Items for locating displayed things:
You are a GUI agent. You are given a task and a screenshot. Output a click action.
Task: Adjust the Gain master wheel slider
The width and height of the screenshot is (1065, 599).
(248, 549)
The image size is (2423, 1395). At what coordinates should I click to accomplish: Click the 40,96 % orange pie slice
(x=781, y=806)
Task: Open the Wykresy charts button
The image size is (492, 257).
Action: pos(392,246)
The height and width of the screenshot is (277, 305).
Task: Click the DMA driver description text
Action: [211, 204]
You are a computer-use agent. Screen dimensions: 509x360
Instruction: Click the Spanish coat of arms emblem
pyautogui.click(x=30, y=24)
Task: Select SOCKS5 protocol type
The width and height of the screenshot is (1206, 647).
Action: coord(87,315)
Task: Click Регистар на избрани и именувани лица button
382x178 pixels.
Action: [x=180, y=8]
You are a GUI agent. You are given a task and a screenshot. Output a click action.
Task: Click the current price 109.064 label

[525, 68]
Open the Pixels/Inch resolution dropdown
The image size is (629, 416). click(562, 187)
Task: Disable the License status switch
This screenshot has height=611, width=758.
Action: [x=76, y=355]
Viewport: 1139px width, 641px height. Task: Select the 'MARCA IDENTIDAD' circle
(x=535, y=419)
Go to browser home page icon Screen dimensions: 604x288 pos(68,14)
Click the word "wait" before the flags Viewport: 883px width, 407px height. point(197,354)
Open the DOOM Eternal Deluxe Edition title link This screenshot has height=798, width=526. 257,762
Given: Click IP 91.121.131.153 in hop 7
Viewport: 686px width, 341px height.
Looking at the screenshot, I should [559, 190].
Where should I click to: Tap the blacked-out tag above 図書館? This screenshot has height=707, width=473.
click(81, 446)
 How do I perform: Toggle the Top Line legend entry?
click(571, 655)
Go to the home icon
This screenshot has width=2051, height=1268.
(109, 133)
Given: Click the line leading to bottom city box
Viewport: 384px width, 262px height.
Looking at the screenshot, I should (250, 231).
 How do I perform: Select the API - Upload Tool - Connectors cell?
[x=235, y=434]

● **PROBLEM TO SOLVE**:
Retype every item above, character for character.

● **FINAL RESULT**:
You are a GUI agent. You are given a task and a screenshot. Output a click action.
Task: Adjust the Gain master wheel slider
The width and height of the screenshot is (1065, 599).
(248, 549)
The image size is (2423, 1395). At what coordinates should I click to accomplish: Click the 40,96 % orange pie slice
(x=781, y=806)
Task: Open the Wykresy charts button
The image size is (492, 257).
Action: pos(392,246)
The height and width of the screenshot is (277, 305).
Task: Click the DMA driver description text
Action: [211, 204]
You are a computer-use agent. Screen dimensions: 509x360
Instruction: Click the Spanish coat of arms emblem
pyautogui.click(x=30, y=24)
Task: Select SOCKS5 protocol type
The width and height of the screenshot is (1206, 647).
Action: coord(87,315)
Task: Click Регистар на избрани и именувани лица button
382x178 pixels.
Action: [x=180, y=8]
You are a GUI agent. You are given a task and a screenshot. Output a click action.
Task: Click the current price 109.064 label

[525, 68]
Open the Pixels/Inch resolution dropdown
The image size is (629, 416). click(562, 187)
Task: Disable the License status switch
This screenshot has height=611, width=758.
Action: [x=76, y=355]
Viewport: 1139px width, 641px height. Task: Select the 'MARCA IDENTIDAD' circle
(x=535, y=419)
Go to browser home page icon Screen dimensions: 604x288 pos(68,14)
Click the word "wait" before the flags Viewport: 883px width, 407px height. point(197,354)
Open the DOOM Eternal Deluxe Edition title link This screenshot has height=798, width=526. 257,762
Given: Click IP 91.121.131.153 in hop 7
Viewport: 686px width, 341px height.
Looking at the screenshot, I should [559, 190].
Where should I click to: Tap the blacked-out tag above 図書館? This screenshot has height=707, width=473.
click(81, 446)
 How do I perform: Toggle the Top Line legend entry?
click(571, 655)
Go to the home icon
This screenshot has width=2051, height=1268.
(109, 133)
Given: Click the line leading to bottom city box
Viewport: 384px width, 262px height.
Looking at the screenshot, I should (250, 231).
 How do I perform: Select the API - Upload Tool - Connectors cell?
[x=235, y=434]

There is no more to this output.